These eight originals – all with esoteric Latin rhythms – were recorded in Melbourne, Havana, New York and Buenos Aires with a huge variety of musicians, including outstanding US guitarist Mike Stern, numerous Australian players, plus two Cubans: Pancho Amat master of the Cuban tres guitar and legendary drummer Roman Pelladito on congas and sacred bata drums.

The title track has Pertout playing an astonishing fifteen different percussion instruments from berimbau – a Brazilian single string bow – to diverse bells, gongs, cymbals, shakers, drums, vibes, a glockenspiel and more. At the intro Nilusha provides an ethereal choir of background vocals before embarking on her wistful solo. Paul Grabowsky delivers a very appropriate electric piano solo ahead of Nilusha’s concluding stanzas and a chorale with ensemble fade-out.

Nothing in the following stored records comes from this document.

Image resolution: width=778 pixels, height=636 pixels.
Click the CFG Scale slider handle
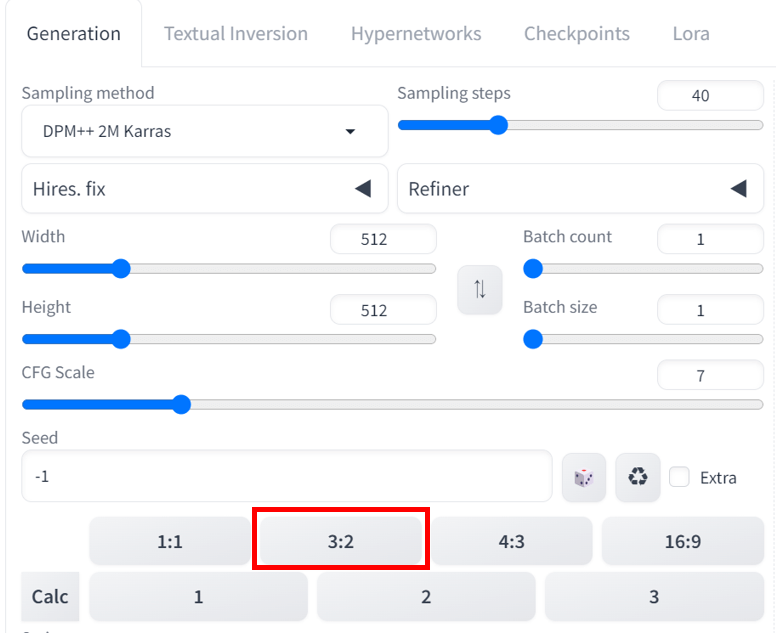[182, 404]
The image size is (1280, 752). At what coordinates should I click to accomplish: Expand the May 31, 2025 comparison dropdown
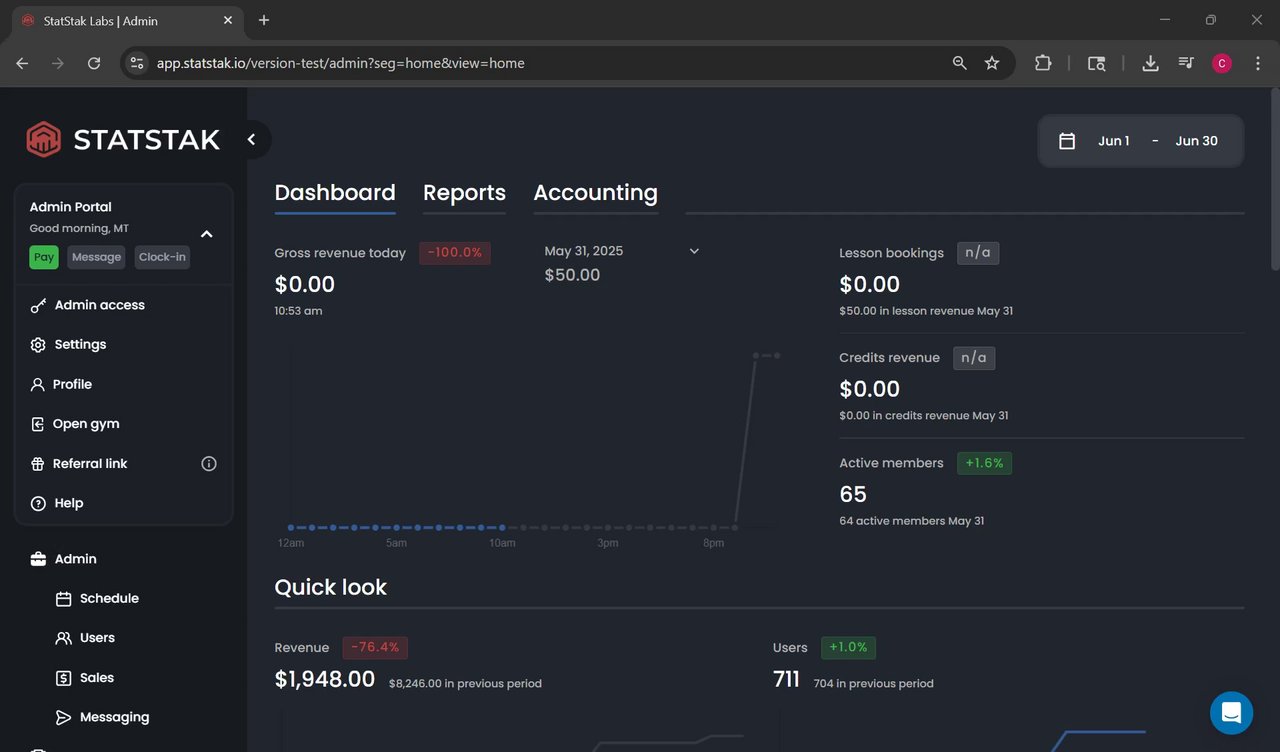[694, 251]
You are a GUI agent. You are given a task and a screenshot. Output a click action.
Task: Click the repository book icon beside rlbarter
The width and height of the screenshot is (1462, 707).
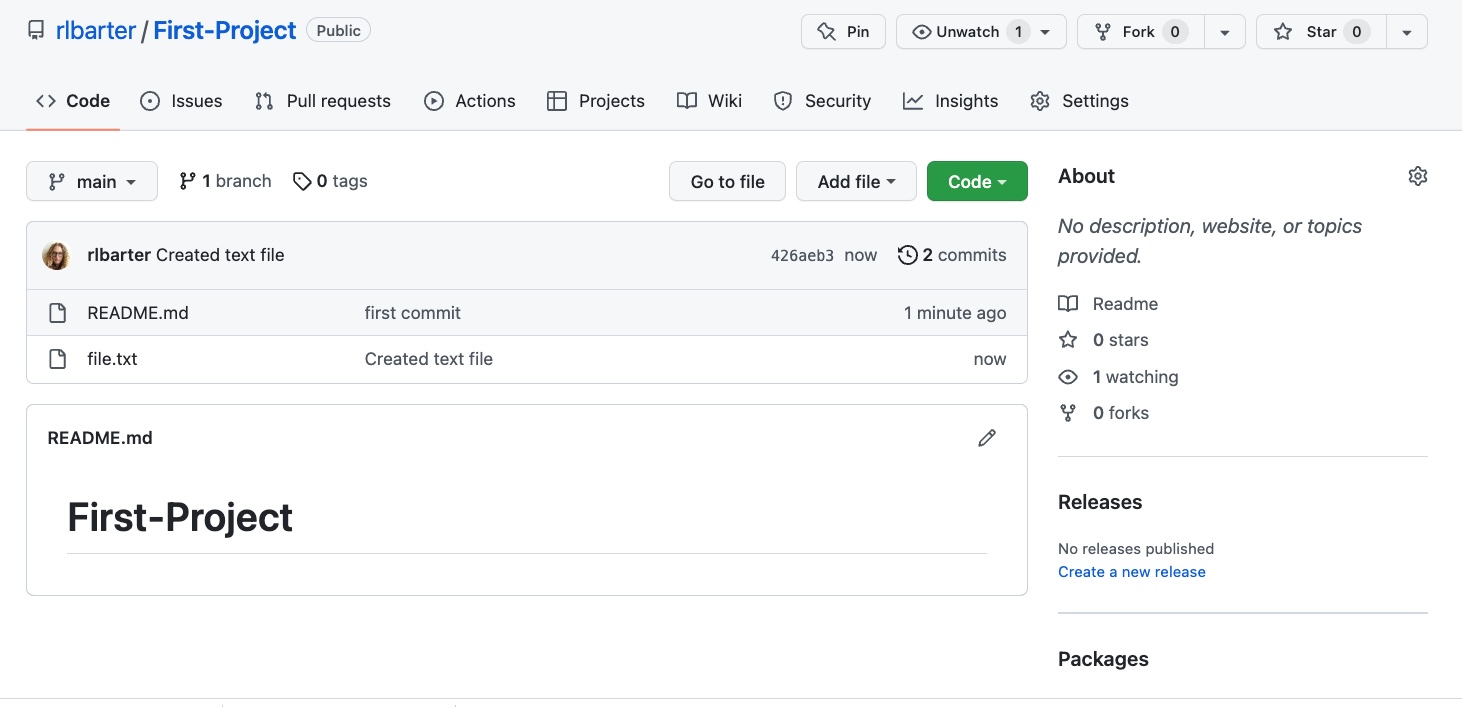tap(36, 30)
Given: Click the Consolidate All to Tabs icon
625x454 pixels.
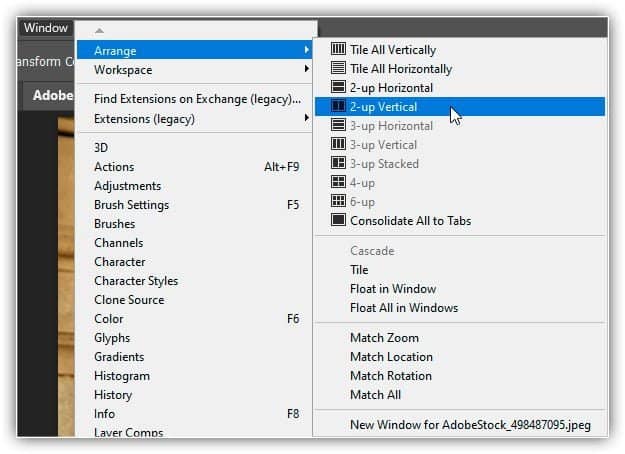Looking at the screenshot, I should (x=339, y=221).
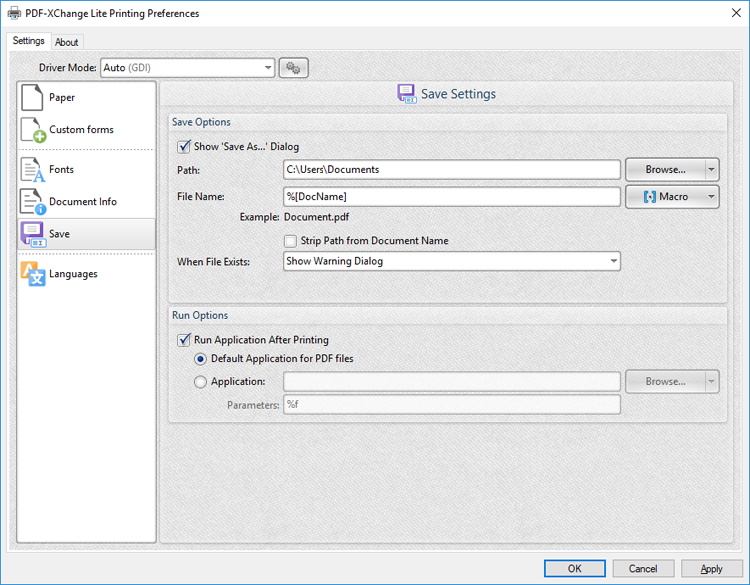
Task: Click the printer icon in title bar
Action: [12, 13]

Nilusha’s lyrics are romantic and philosophical, poetical and often abstract, as in Early Black Velvety Sky which opens with Pertout’s smart congas and features trumpet, violin, and percussion solos plus Amat’s tres guitar bringing skilful sketches of Havana.

This highly individualistic collection of originals can be categorised as exotic world/jazz in Latin rhythms with Nilusha’s celestial vocals and Pertout’s multi-instrumental expertise.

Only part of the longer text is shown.